▶ _Your task_
Of all the lines below, return only those starting with the line holding "You are a computer-use" and going on through the line holding "Instruction: Click the", exactly as written.

Material provided Block Start

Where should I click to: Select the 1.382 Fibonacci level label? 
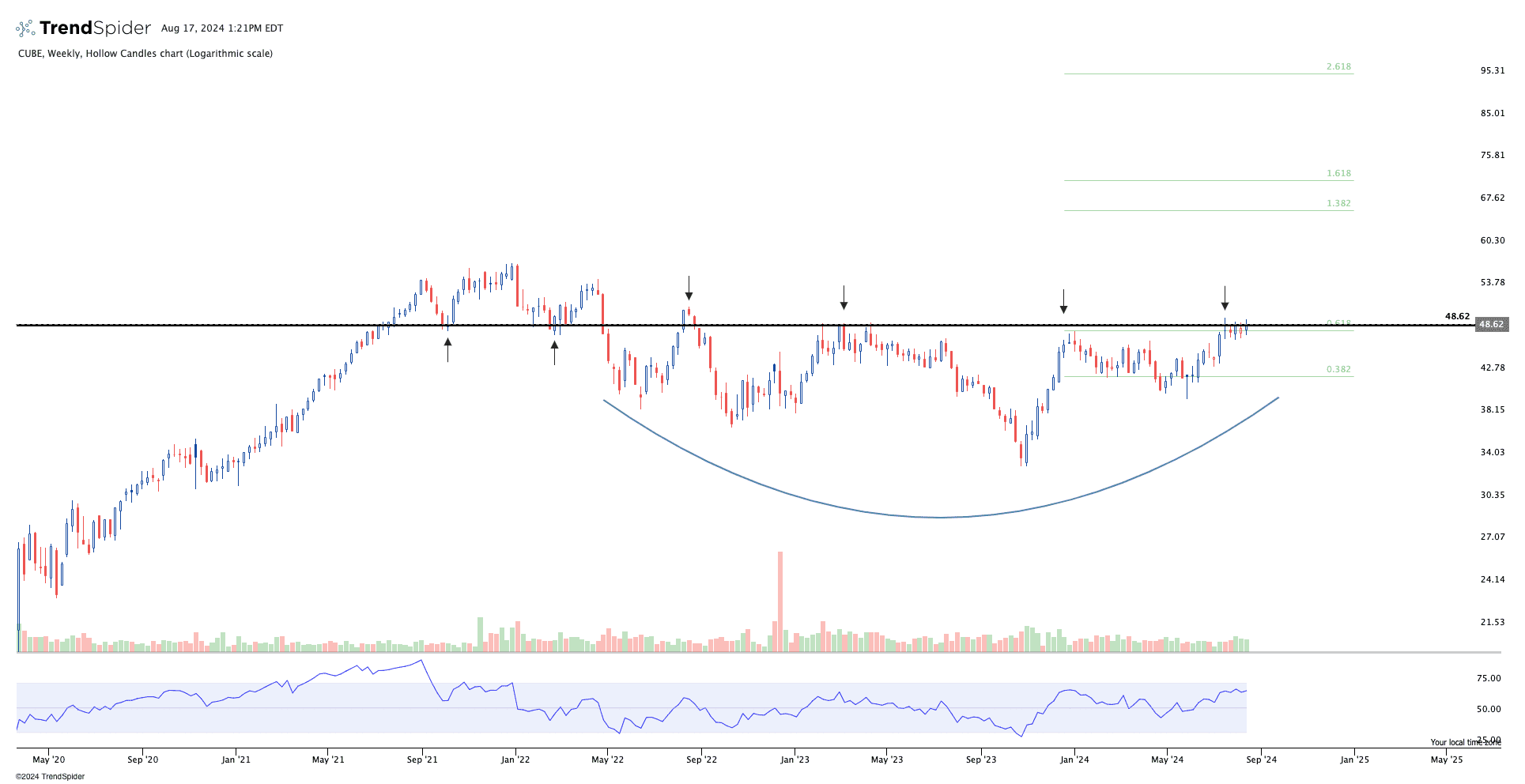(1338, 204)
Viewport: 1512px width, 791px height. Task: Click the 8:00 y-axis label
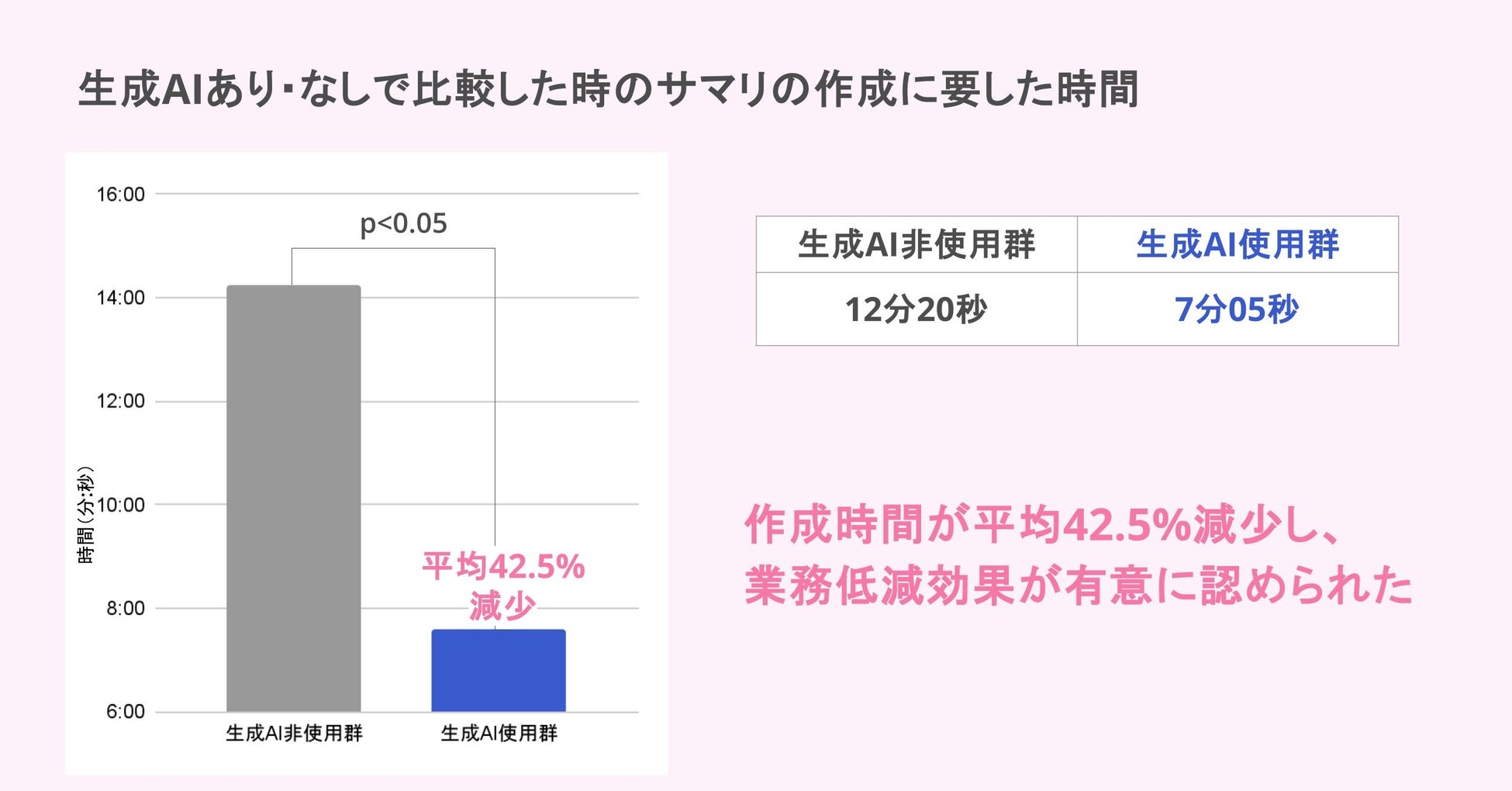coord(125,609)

Material provided Block End
Material provided Block Start

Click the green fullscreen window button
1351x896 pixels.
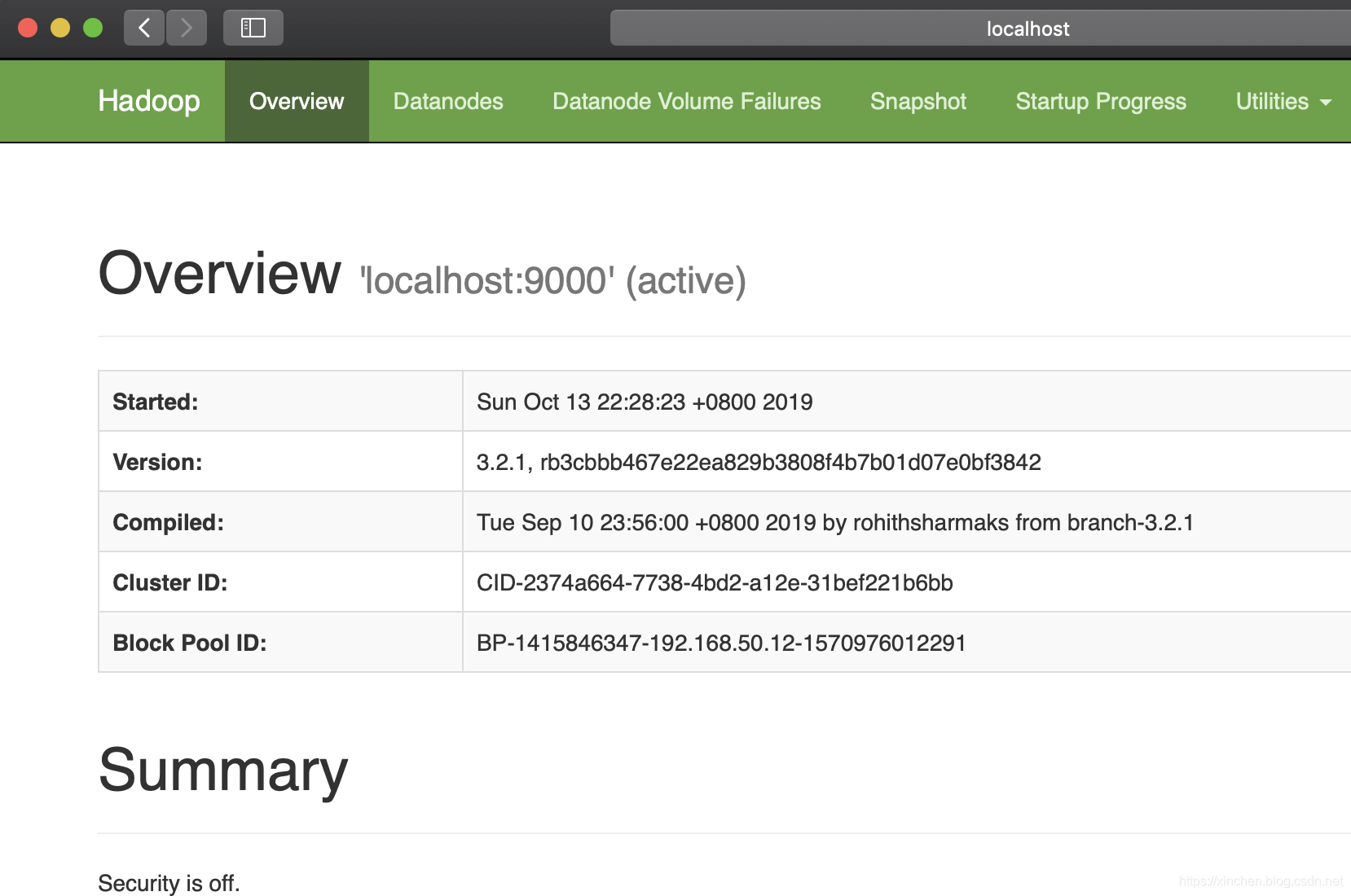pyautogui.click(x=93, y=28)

Material provided Block End
Material provided Block Start

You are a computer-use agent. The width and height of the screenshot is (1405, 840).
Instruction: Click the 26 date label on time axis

Material provided Block End

▶ _Solution to this problem_
You are a computer-use agent. The width and height of the screenshot is (1405, 840).
Instruction: Click the 26 date label on time axis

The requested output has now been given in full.